Diokno reiterated that the framework as guidepost will open up various opportunities for green banking and to smoothen the industry’s transitioning to a low-carbon economy.
“(This will) accelerate the mobilization and reallocation of capital towards green and sustainable activities,” he said, as well as guidance for banks’ climate and environmental and social risk management.
Diokno said the BSP is focused on harmonizing future policy initiatives as well as regulatory interventions and business strategies for a “genuinely sustainable and low-carbon transition.”
“Sustainability, as a principle, is embedded in the charter of the BSP. We are committed to remain responsive and proactive in our stance towards these risks to maintain price and financial stability,” said Diokno in a separate statement, also on Oct. 20.
The BSP is a member of the Network for Greening the Financial System since July last year. So far, the BSP has invested $550 million in green bonds which is part of the country’s gross international reserves.
The BSP said banks and financial institutions have some ways to go to understand and manage climate change and Environmental, Social, and Governance (ESG) risks to “fully maximize opportunities behind lending or investing in green or sustainable projects.”
“As we advance sustainability initiatives and continue to collaborate with relevant government agencies and other multilateral development partners, we hope that the sustainability agenda will have a big leap for the next five years,” said Diokno.
The BSP has started to closely monitor banks’ sustainable finance transitioning. They have until 2023 to transition when the new guidelines on sustainable banking will be fully implemented.
The BSP is implementing a three-year transitory provision to give banks enough time to comply with the sustainable finance rules and expectations.
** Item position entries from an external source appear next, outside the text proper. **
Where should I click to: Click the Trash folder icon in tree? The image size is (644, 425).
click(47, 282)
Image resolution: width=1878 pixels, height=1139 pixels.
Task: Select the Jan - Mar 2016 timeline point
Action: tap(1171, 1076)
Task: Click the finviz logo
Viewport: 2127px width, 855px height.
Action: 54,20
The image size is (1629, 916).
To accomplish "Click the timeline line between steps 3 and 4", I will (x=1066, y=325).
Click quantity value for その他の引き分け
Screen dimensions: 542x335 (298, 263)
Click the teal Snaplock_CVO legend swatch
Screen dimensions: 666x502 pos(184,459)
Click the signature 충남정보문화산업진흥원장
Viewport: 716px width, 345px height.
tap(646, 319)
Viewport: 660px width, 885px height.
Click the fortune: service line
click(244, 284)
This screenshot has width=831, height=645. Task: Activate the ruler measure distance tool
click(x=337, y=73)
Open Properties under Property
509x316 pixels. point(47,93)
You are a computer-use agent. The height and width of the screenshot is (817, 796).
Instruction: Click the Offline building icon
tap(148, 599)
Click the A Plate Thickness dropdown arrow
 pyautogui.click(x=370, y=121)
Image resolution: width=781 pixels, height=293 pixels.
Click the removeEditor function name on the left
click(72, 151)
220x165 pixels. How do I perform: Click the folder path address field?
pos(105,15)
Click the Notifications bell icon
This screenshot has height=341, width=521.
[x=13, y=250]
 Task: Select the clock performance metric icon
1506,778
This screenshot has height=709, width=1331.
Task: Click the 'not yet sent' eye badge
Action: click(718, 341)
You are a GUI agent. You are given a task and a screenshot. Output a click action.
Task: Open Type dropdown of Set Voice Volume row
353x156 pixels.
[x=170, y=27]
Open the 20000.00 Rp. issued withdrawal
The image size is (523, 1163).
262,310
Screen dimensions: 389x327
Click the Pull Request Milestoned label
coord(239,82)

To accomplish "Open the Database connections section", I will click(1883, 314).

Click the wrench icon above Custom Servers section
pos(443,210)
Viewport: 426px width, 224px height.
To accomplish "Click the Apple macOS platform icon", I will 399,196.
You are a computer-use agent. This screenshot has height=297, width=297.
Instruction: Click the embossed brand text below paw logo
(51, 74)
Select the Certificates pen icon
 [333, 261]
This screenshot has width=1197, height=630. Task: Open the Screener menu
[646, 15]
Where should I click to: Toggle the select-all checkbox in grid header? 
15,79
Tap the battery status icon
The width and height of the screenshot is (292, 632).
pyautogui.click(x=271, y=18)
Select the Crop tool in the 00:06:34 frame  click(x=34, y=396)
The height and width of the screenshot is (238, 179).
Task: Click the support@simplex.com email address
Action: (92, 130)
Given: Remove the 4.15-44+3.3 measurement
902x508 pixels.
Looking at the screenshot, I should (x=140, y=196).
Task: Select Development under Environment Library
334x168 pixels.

It expects banks to adopt a transition plan with specific timelines to implement strategies and policies approved by their board of directors.
BSP’s Circular No. 1085 on Sustainable Finance Framework, which it issued April 2020 require banks to establish an environmental and social risk (E&S) management system and to include sustainability initiatives in their annual reports.
Risks including physical (floods, typhoons, earthquakes) and transition risks due to climate change “could result in significant societal, economic and financial risks affecting the banks and their stakeholders,” said Diokno.